Australia captain Ricky Ponting set off for home claiming England were under more pressure than his side ahead of the Ashes.
Ponting led a successful expedition to the Sub-continent, where the Australians claimed their first ICC Champions Trophy title, and his next assignment will be to toss the coin in Brisbane in little over a fortnight.
England arrived Down Under at the weekend to defend the urn hours before Australia cantered to an eight-wicket win over West Indies in the Brabourne Stadium final.
Full focus is now on the five-match Test series and, when considering whether holders or hosts were under more pressure, Ponting said: "I think it's probably them, it's definitely England.
"There are more questions being asked of them and their team and their fitness than there are of us.
"Our record this year has been very good, their record has not been so good.

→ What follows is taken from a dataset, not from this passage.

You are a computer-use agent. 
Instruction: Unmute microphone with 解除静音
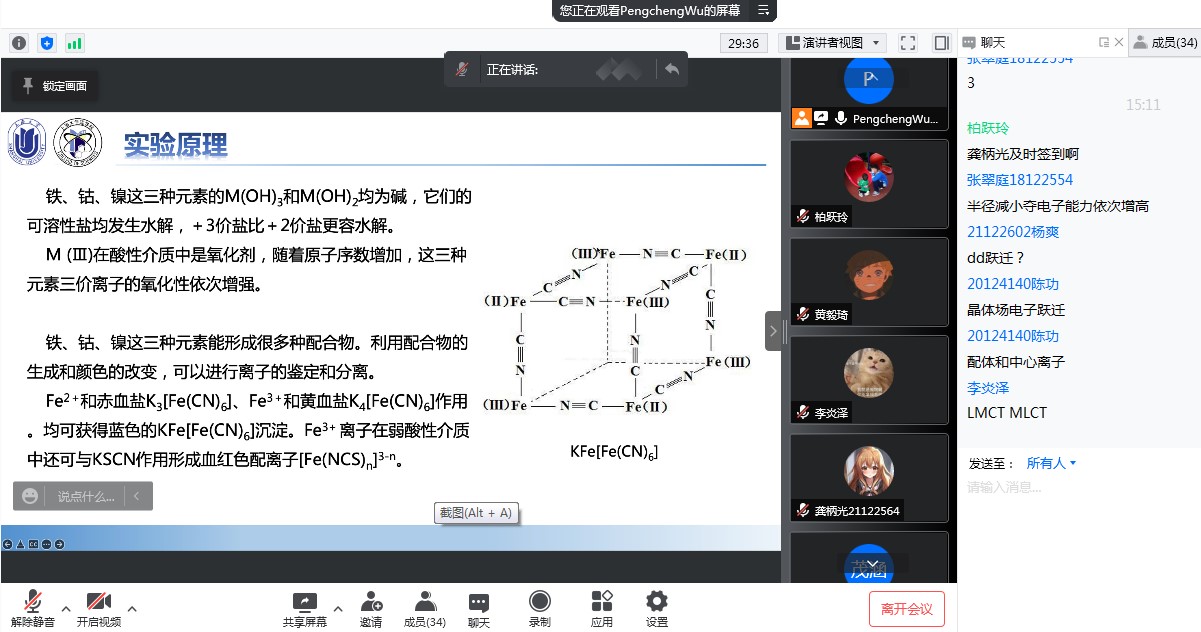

They have won five of their 13 Tests and we've won 11 out of 12.
"Everyone back in Australia is saying we're going to start favourites, and if that's the case then it probably does take a bit of the pressure off and puts it on to them. That is how I see it."
Australia are an ageing side, particularly so in contrast to their opponents who will have a handful of players under the age of 25.
Three of the men to shine for England in Tests this year  Ian Bell, Alastair Cook and Monty Panesar  are all vying for selection for the November 23 opener.
Bell struggled in the 2-1 win last summer, particularly against Shane Warne, but has gained confidence from some good form since, while Cook and Panesar have yet to face the Australians at international level.
"With the sort of pace and bounce we are going to be able to get on our wickets it will hopefully help to get Cook and Bell undone," Ponting said.
"Obviously Warney had a very good run against Bell last time around. We definitely had the better of him.
"He is technically pretty sound and it's going to be how he reacts to the pressure we put on him throughout the series.
"All three of those players have had some sort of impact and we'll need to have a good look at what they're doing. They are good players and we are going to have to scrutinise their games pretty heavily and try to find their weaknesses and faults."
Australia notched the first win of the winter in Jaipur last month but Ponting insists their displays here will have no effect on their Test credentials.
"I know England pumped their tyres up a bit, judging themselves against us in the semi-final of the last Champions Trophy," Ponting said.
"It will be interesting to see if they make the same assessment of themselves after the last game we played against them. What you want to do as a team obviously is win every game you can. Winning does breed confidence, no doubt about it.
"We will go home nice and confident to prepare for the Test match but when we walk out on the field for the first day's play in Brisbane we will not be thinking of what we have done here."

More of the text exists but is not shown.